🤖 AI Summary
To address the subjectivity and poor inter-observer consistency in identifying the muscularis propria layer in Hirschsprung disease (HD) histopathological diagnosis, this study pioneers the application of Vision Transformers (ViT) to automated muscularis propria segmentation in HD pathology images—overcoming the local receptive field limitation of convolutional neural networks (CNNs) and enabling global contextual modeling. Using calretinin immunohistochemical images, the ViT model accurately localizes the myenteric plexus region, facilitating quantitative aganglionosis analysis.
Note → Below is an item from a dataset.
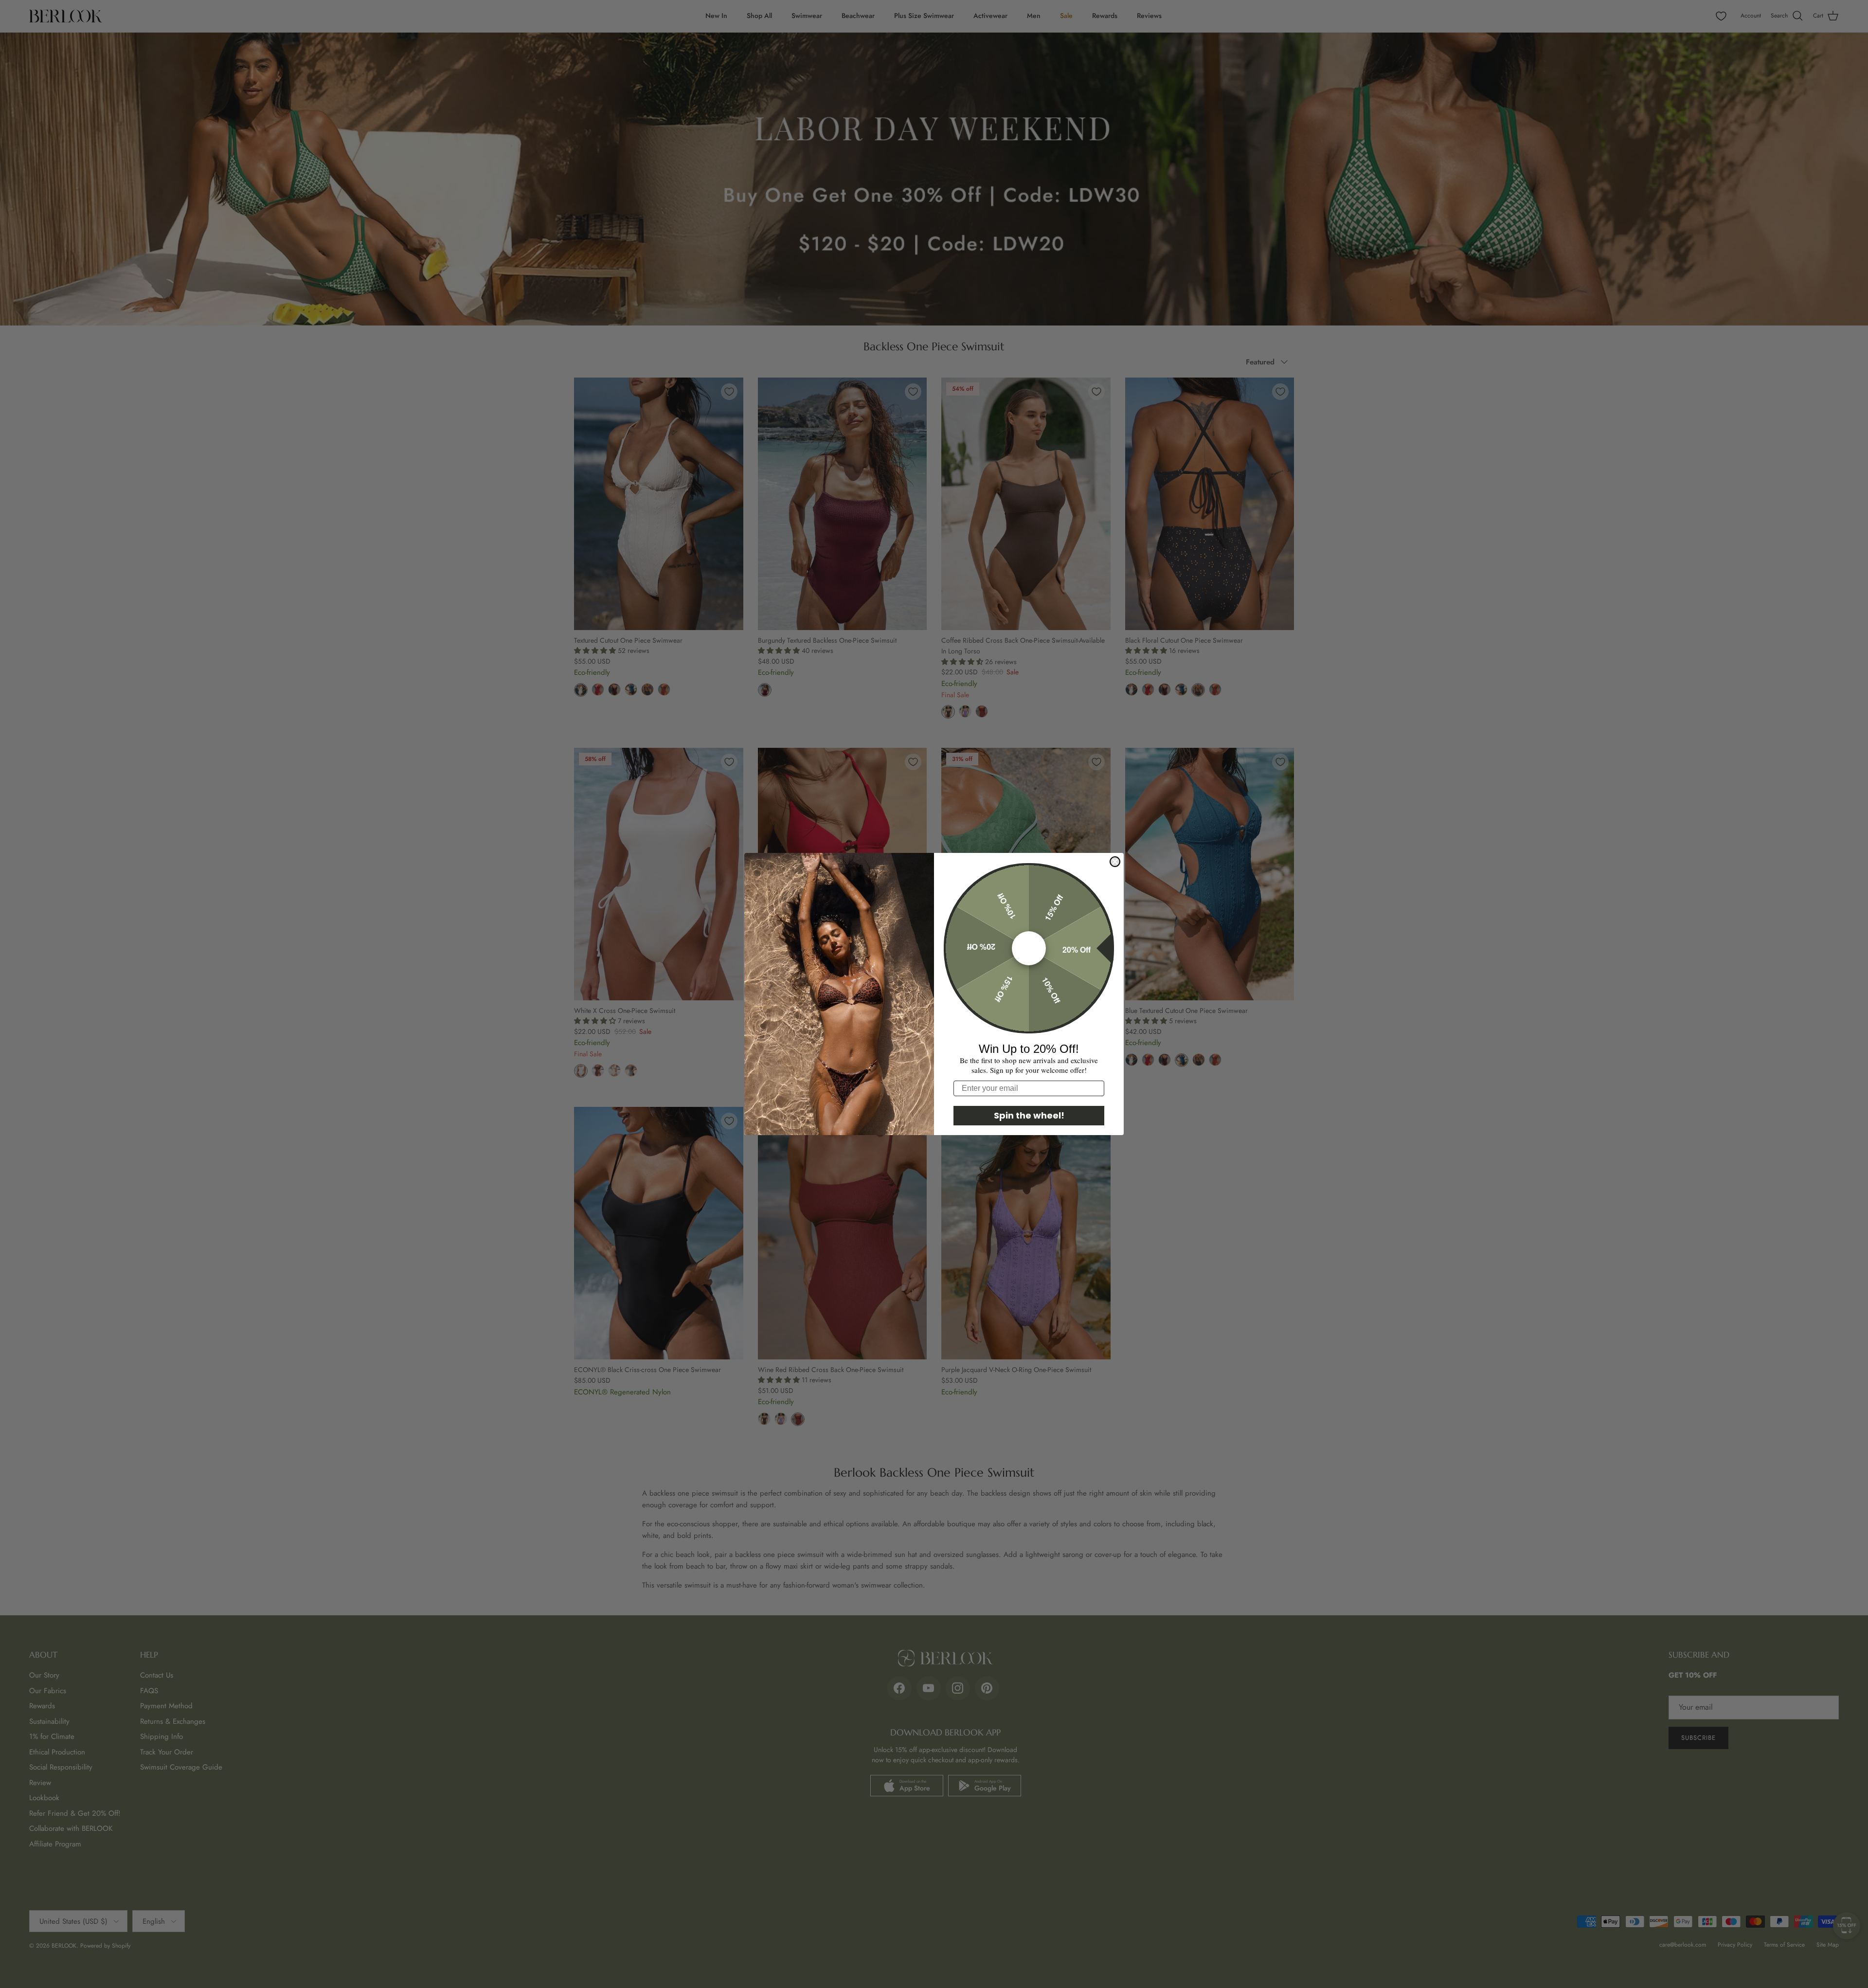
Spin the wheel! (1029, 1115)
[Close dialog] (1115, 862)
Evaluation employs two clinically relevant metrics: Dice coefficient and Plexus Inclusion Rate (PIR). The ViT achieves 89.9% Dice and 100% PIR, significantly outperforming CNN (89.2% Dice, 96.0% PIR) and k-means clustering (80.7% Dice, 77.4% PIR). This work establishes a high-accuracy, interpretable AI-assisted paradigm for HD pathological diagnosis.
📝 Abstract
Hirschsprung's disease (HD) is a congenital birth defect diagnosed by identifying the lack of ganglion cells within the colon's muscularis propria, specifically within the myenteric plexus regions. There may be advantages for quantitative assessments of histopathology images of the colon, such as counting the ganglion and assessing their spatial distribution; however, this would be time-intensive for pathologists, costly, and subject to inter- and intra-rater variability. Previous research has demonstrated the potential for deep learning approaches to automate histopathology image analysis, including segmentation of the muscularis propria using convolutional neural networks (CNNs). Recently, Vision Transformers (ViTs) have emerged as a powerful deep learning approach due to their self-attention. This study explores the application of ViTs for muscularis propria segmentation in calretinin-stained histopathology images and compares their performance to CNNs and shallow learning methods. The ViT model achieved a DICE score of 89.9% and Plexus Inclusion Rate (PIR) of 100%, surpassing the CNN (DICE score of 89.2%; PIR of 96.0%) and k-means clustering method (DICE score of 80.7%; PIR 77.4%). Results assert that ViTs are a promising tool for advancing HD-related image analysis.